Scoring¶
Once an entry graph has been created and expanded, the entries in the graph can be assigned scores in order to evaluate the ‘connectedness’ of each entry in the graph.
For example, in order to find a consensus molecular structure for a given compound, an entry graph of
Compound and MolStructure can be created and expanded, after which the
MolStructure vertices can be
scored in order to find the most likely structure for that compound.
- class chemrecon.Scorer(score_entry_type: type[Entry], alpha: float = 0.85, decay_factor: float = 0.2, entry_weight: Callable[[Entry], float] | None = None, relation_weight: Callable[[Relation], float] | None = None)¶
Bases:
GenericA scorer is a callable which takes an entrygraph and produces a ranking of the vertices according to the parameters of the scorer.

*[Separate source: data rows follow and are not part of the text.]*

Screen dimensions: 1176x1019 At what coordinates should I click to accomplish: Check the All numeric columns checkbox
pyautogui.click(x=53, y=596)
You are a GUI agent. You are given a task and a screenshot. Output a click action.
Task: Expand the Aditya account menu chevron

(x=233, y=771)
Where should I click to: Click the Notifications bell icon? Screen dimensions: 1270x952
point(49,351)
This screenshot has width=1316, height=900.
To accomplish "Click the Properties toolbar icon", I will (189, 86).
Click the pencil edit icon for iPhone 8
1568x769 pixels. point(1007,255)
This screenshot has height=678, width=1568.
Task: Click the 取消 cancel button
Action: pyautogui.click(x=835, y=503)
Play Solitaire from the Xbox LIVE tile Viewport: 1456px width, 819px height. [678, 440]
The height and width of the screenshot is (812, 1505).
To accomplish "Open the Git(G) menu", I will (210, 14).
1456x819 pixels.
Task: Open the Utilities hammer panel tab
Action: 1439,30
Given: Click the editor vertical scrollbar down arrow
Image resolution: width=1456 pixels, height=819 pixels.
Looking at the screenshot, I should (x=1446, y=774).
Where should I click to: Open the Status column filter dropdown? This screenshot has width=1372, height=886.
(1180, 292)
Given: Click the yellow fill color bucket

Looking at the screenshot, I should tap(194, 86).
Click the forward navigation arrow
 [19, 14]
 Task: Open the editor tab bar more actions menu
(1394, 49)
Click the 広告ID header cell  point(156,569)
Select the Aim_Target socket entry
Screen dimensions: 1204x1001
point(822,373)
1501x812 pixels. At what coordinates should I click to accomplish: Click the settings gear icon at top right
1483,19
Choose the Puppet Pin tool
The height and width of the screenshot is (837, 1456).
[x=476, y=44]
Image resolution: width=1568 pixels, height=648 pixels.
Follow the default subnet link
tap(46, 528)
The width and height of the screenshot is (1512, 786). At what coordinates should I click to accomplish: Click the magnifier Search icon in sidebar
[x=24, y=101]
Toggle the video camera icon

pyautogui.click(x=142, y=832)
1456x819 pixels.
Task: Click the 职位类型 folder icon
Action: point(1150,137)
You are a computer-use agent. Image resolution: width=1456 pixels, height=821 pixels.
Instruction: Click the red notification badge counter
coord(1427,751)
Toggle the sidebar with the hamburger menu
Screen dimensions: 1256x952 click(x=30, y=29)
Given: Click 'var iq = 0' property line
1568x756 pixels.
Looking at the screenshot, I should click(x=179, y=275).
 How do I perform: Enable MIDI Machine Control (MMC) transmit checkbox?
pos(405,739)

The score of an entry is (informally) the probability that a random walk starting at one of the initial entries of the entry graph will terminate at that entry. The parameters of the random walk can be customized by specifying weights (probabilities) using a weight function on entries and relations, which alters the probability of choosing a given path. The default weight of all entries and relations is 1. For example, if you do not trust a particular source, edges and vertices from that source can have their weight reduced, making them count less in the scoring algorithm.
A damping factor, alpha can be specified. With probability 1-alpha, the random walk will choose to go to a random entry rather than continuing the walk. Furthermore, a _decay_factor_ can be specified such that entries further away from the initial entries are given lower scores. A decay factor of 0 disables this adjustment. The default is 0.2.
Scores are normalized such that the sum of scores is 1, which allows comparing scores across entry graphs.
Formally, the scores are computed using the PageRank algorithm (https://en.wikipedia.org/wiki/PageRank), starting from the initial vertices, and with dangling vertices pointing back to all initial vertices with equal probability.
- __init__(score_entry_type: type[Entry], alpha: float = 0.85, decay_factor: float = 0.2, entry_weight: Callable[[Entry], float] | None = None, relation_weight: Callable[[Relation], float] | None = None)¶
Specify a scorer.
- __call__(entrygraph: EntryGraph) OrderedDict[T_rank, float]¶
Produces a ranking of the entries of the type score_entry_type. The result is an OrderedDict, with entries given in descending order of score.